They used to make these little boxes where you’d jiggle a dial and someone’s voice would come out. The voices belonged to radio jocks, who were in constant competition for listeners. Some had smooth voices, some played the right music, others had the “local perspective”. Then, in the late 80s, they started saying naughty words.

“Shock jock” radio hit its peak in the 1990s. The usual format (used by scores of stations) was two guys with a line in outrage, dodging fines and performing increasingly outrageous stunts. It was a simple, effective storyline with ready-made heroes and villains: the plucky, scrappy radio DJs versus the big bad “management” entity that was always trying to ruin the fun. The FTC enforced strict content guidelines for public airwaves, and it was a game to see how far jocks could take edgy content. You almost had to keep tuning in: it might be the last day your favorite show was on the air.
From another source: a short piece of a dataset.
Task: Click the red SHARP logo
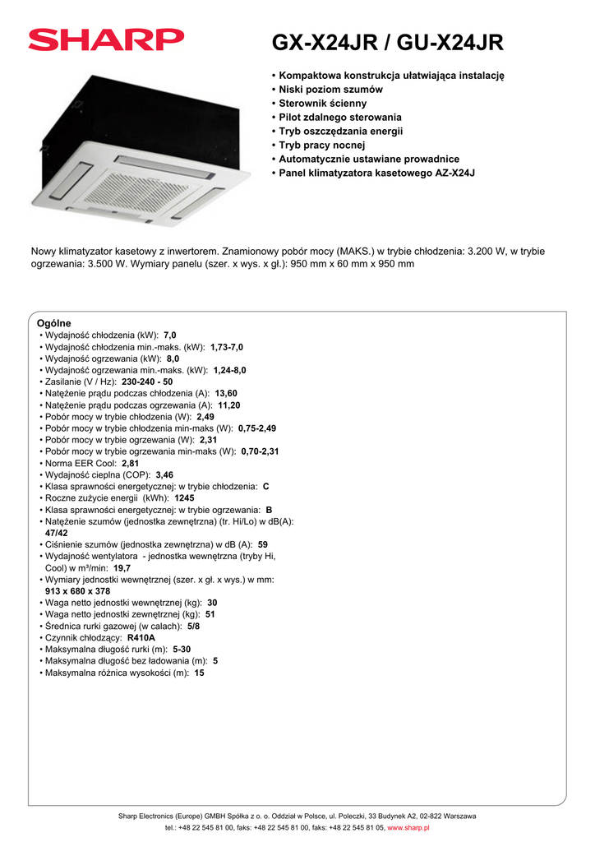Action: (107, 39)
Opie & Anthony were a shock jock duo of exceptional quality. They achieved success (in between repeated firings and cancellations) as a kind of everyman Howard Stern show, doing a mix of stunts and pranks and gross-out bits. They weren’t afraid to lampoon the radio business itself – their “Jocktober” bits were quite revealing as to how fake and constructed almost every part of a commercial talk radio show is. In their later years they transitioned to being a proto-podcast, focusing almost entirely on interviews and nonscripted content.

This new focus on personalities made something clear: one of the hosts was far more talented than the other.

Gregg “Opie” Hughes had gone to broadcasting school and knew how to push buttons and go to segues. But Anthony Cumia was a dementedly funny, with thousands of fascinating stories, a skill at impressions, and an ability to “rap” with almost anybody. He was self-destructive, prone to race-related rant, but supremely skilled at what he did.

Or as Jim Norton says:

“Regardless of the discussion, the context, the topic, Ant has the ability to reach in with perfect timing and pull out something funny. He is by far the most talented radio performer I’ve ever known, and he’s as fast as any comedian who has ever lived. I’m a great get if you nee someone to describe an old lady falling down the steps or a blumpkin joke, but Anthony can be captivatingly funny describing air-conditioning duct installation. He can walk you through every aspect of the most monotonous activities, paint a perfectly clear picture, hilariously veer left and right, and will not once stray into the territory of boring.”

Permanently Suspended: The Rise and Fall… and Rise Again of Radio’s Most Notorious Shock Jock is Anthony’s biography. Disappointingly, it has coauthors. Indeed, large sections read like one of Anthony’s broadcasts transcribed. It basically covers his life from childhood to 2017 or so, when he was hosting a show with Artie Lange (which he no longer does). I’m not sure who it’s for. Non-O&A fans won’t care. O&A fans will have heard all of these stories told before on the radio, many times. But it’s funny and fast-moving, and there are lots of photos.

I found hardscrabble early O&A years particularly interesting. Again, most of it you’ve heard, though it’s good to see Ant’s hatred for WAAF program director Dave Dickless continues unabated.

This Dave Douglas guy was always just a bug up our asses. He once said, “You know what you should do? Take a picture of who you envision as an audience member. Who do you picture? Find a magazine with a picture of someone who resembles this person you have in mind and put that picture in front of you on your mixing board. So when you’re talking into the mic, you get an image of who you’re talking to.” The fucking guy actually said this! Well, we nodded and smiled, and I couldn’t look at Opie and he couldn’t look at me at this point. We were just laughing our fucking asses off. […] Then we found a Swank magazine and cut out pictures of a woman squatting and posted the pictures. “Here’s how we picture our audience: a bunch of filthy cunts.”

The book captures Anthony’s head at a particular moment, when he’s immersed in his current gig, and that weights the book in a way I didn’t care for. Reading about a millionaire building a studio in his Long Island mansion is boring. And there’s a lot of juicy drama that he leaves out – stuff like Sue Lightning that you’d only know about from the now-banned subreddit.

Anthony has zero business skills (as he admits himself), and his career has been spent waiting for lucky breaks. But in the long run, nobody in radio was that lucky. In 2000, satellite radio emerged as a commercial force. Because it didn’t use the FTC’s airwaves, it could be completely uncensored. Everyone thought that satellite would be God’s gift to the shock jocks: instead, within a few years the format had been killed forever.

Why? It turns out that shoving a wiffle bat up a female intern’s fundamentals was never that funny (particularly when you couldn’t see it). It was interesting because you weren’t allowed to do stuff like that on the air. Once you were, the shock value disappeared, and the whole enterprise stood revealed as boring and hack.

The book is bittersweet, because it records an era disappearing into history. The mid 90s exist in a cultural gray zone of sorts: too late to be lionized like the 60s, too early to be effectively archived by the internet. Shock jockery is the kind of thing that was once everywhere, but now mainly exists in memory. Anthony Cumia is a graying part of a once-great legacy.